Der Schaft eines Pfeils mag noch so gerade sein: Ohne Feder und Kerbe ist er zum Schießen nicht zu gebrauchen.

Der wohlerzogene Wolf wird kein Lamm.

Erziehst du einen Leoparden, so bricht er dir das Genick.

Es läßt sich nicht von allem Flachs feine Seide spinnen.

Der Erzieher verdient den Namen "Vater" mehr als der Erzeuger.

Bei nichts mehr als der Erziehung muß es heißen: "Und hätte ich alle Wahrheit und hätte der Liebe nicht, so wäre ich nichts nütze.

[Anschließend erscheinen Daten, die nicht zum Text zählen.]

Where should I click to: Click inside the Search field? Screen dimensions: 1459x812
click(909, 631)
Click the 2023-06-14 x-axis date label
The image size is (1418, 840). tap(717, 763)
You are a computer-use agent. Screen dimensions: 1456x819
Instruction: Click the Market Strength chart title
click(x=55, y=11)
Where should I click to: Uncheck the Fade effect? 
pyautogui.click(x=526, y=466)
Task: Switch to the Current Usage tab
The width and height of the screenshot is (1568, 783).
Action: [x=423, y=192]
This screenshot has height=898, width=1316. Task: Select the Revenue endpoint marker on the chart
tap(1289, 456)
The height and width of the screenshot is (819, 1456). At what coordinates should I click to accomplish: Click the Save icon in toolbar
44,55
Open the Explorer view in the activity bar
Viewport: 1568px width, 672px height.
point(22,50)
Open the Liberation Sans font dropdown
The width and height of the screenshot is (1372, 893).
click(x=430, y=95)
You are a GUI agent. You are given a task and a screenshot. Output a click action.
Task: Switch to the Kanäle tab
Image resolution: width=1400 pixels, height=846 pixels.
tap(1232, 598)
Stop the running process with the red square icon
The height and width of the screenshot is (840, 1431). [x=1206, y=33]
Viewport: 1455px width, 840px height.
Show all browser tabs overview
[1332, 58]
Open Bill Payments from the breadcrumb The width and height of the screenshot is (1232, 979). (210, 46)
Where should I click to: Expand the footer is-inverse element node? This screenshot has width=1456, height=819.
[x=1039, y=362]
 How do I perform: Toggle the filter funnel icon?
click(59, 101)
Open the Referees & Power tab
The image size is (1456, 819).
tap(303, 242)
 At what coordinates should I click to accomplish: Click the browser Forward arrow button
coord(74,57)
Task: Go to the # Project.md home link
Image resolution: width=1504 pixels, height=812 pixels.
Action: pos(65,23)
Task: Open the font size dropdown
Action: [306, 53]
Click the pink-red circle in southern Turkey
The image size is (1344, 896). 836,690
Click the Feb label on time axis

Manche Kinder brauchen weniger die Disziplin eines Klassenzimmers, als die einer nachahmungswerten Autorität.

Erziehung ist eine wichtige Aufgabe, die viele junge Menschen zum Guten, Schönen und Wahren hinführt.

Der (bequeme) Glaube, das Kind wisse schon selbst am besten, was gut für es sei, scheint das hartnäckigste Sediment der antiautoritären Ideologie zu sein.

Wir brauchen keine Erziehung, wir brauchen keine Gedankenkontrolle.

Jeder Mensch kommt nackt auf die Welt, alles was nachher kommt, ist anerzogen.

Die Liebe und das Leben ehren – / Das möchten wir Euch eben lehren.

Die Abhängigkeit von der Umgebung ist nur unbedingt wahr für den gemeinen Menschen. Unser 'Milieu' sind nicht die Spießbürger, die in einer Stadt mit uns leben, sondern der geistige Boden, aus dem wir unsere Nahrung ziehen. Die großen Menschen aller Zeiten, mit denen wir von klein auf verkehren, die sind's.

Wie bös' eine Mutter auch immerhin, / Sie möchte ein frommes Kind erzieh'n.

Ein schlechter Ast, / Ist des Baumes Last.